Put every line of the data below into a numbered list, skipping blank lines and omitting the pictures.

------------------------

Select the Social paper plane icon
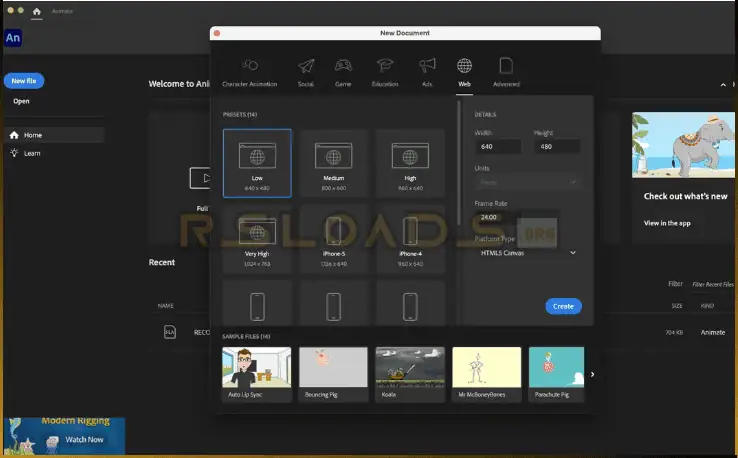Viewport: 738px width, 458px height. 306,67
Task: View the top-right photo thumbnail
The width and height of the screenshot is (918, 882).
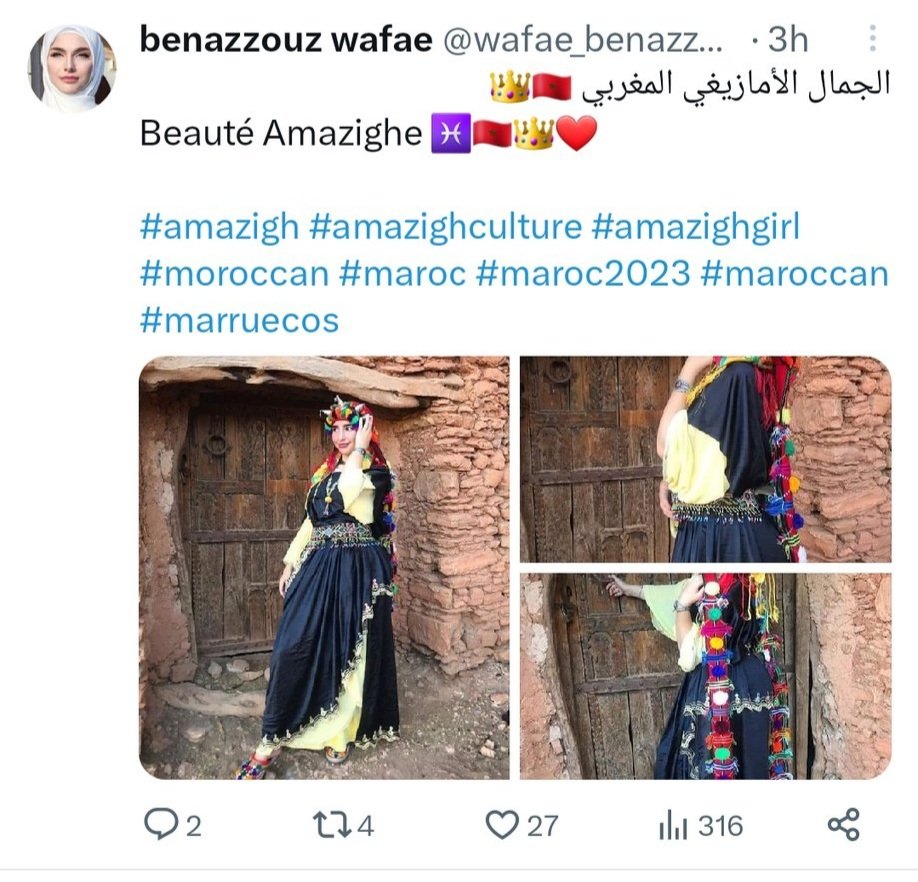Action: (x=705, y=459)
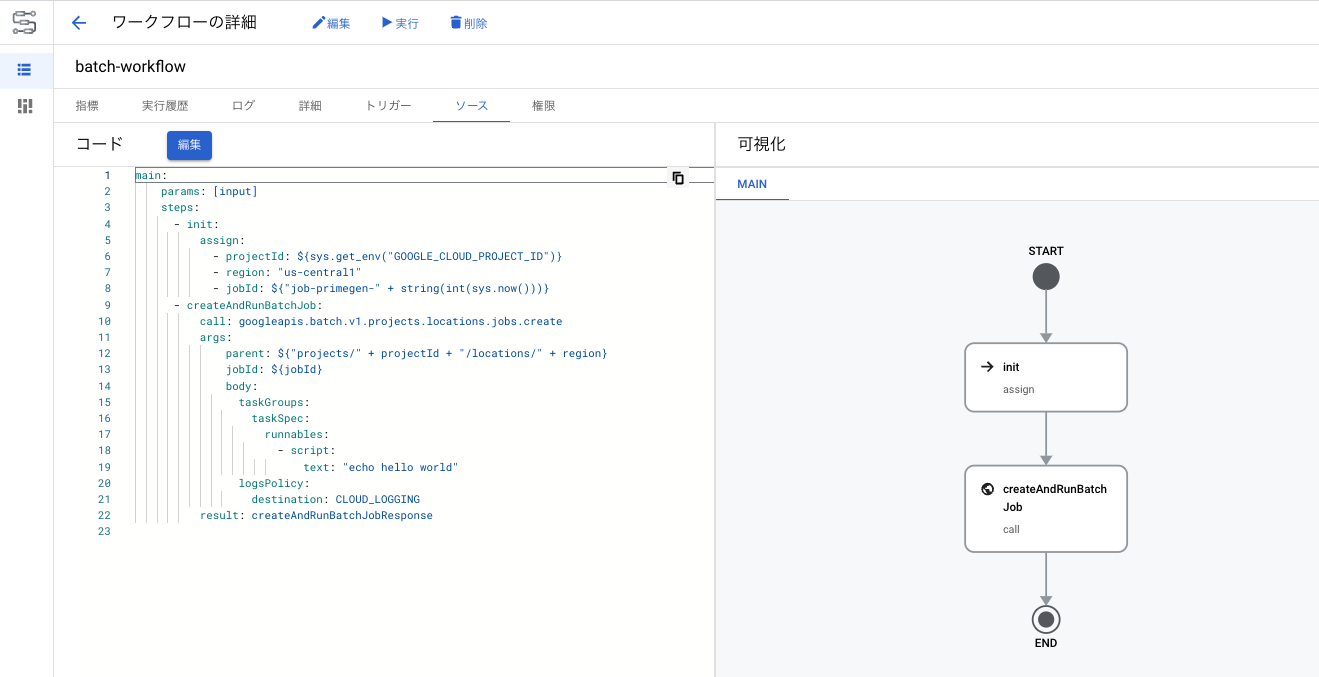Viewport: 1319px width, 677px height.
Task: Click the pencil 編集 button in header
Action: point(331,23)
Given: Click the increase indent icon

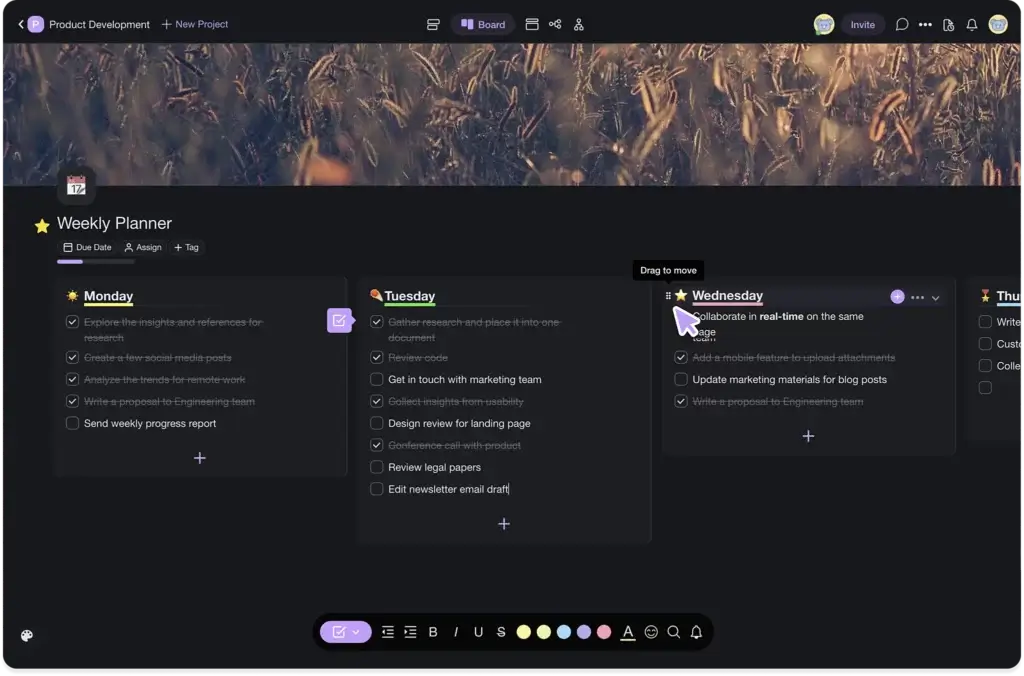Looking at the screenshot, I should [410, 631].
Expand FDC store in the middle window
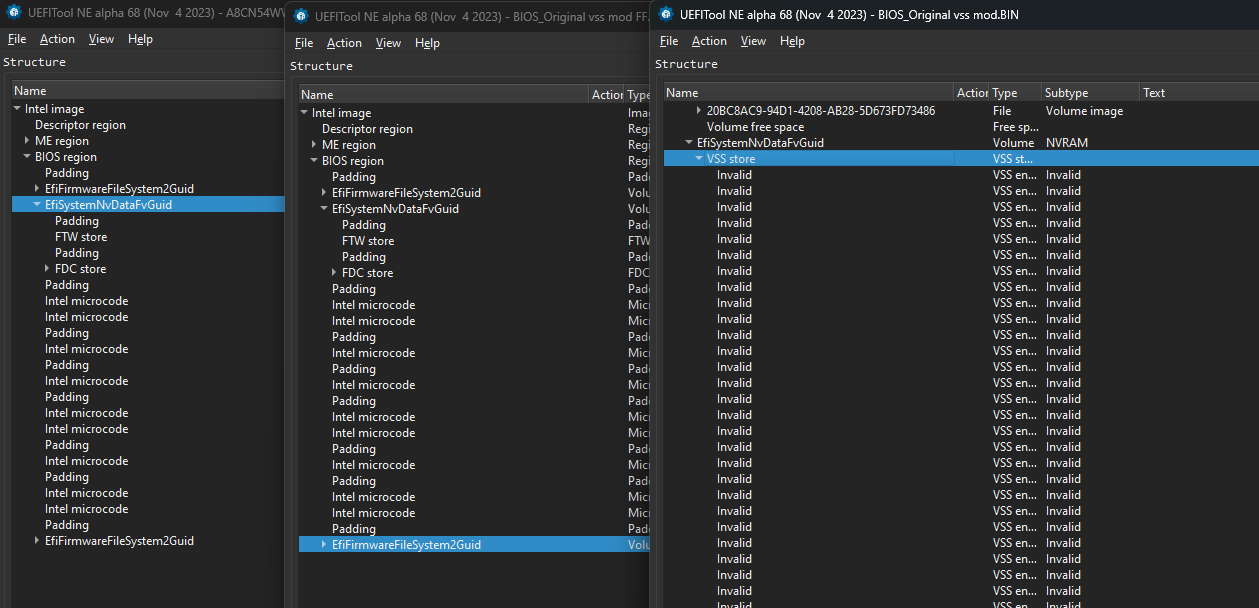 (x=334, y=273)
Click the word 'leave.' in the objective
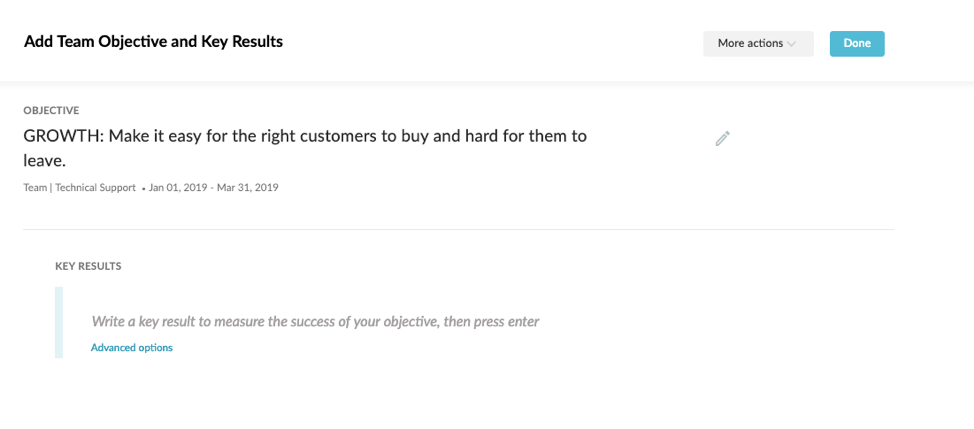 click(44, 160)
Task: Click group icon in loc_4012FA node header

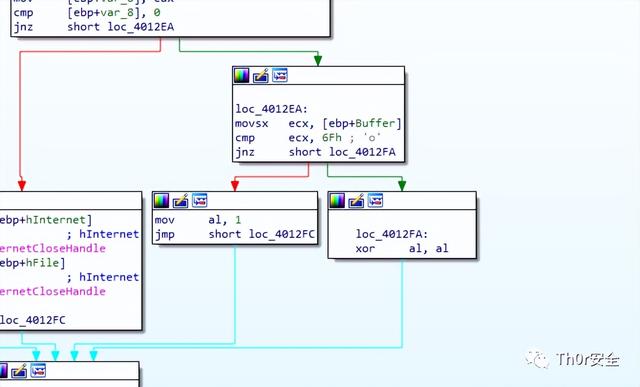Action: 376,200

------------------------

### Finished task
1. Select the Social paper plane icon
2. Viewport: 738px width, 458px height. 306,67
3. Task: View the top-right photo thumbnail
4. The width and height of the screenshot is (918, 882).
5. Action: (x=705, y=459)
6. Viewport: 1319px width, 677px height.
7. Task: Click the pencil 編集 button in header
8. Action: point(331,23)
9. Given: Click the increase indent icon
10. Looking at the screenshot, I should [410, 631].
11. Expand FDC store in the middle window
12.  (x=334, y=273)
13. Click the word 'leave.' in the objective
14.  click(44, 160)
15. Task: Click group icon in loc_4012FA node header
16. Action: 376,200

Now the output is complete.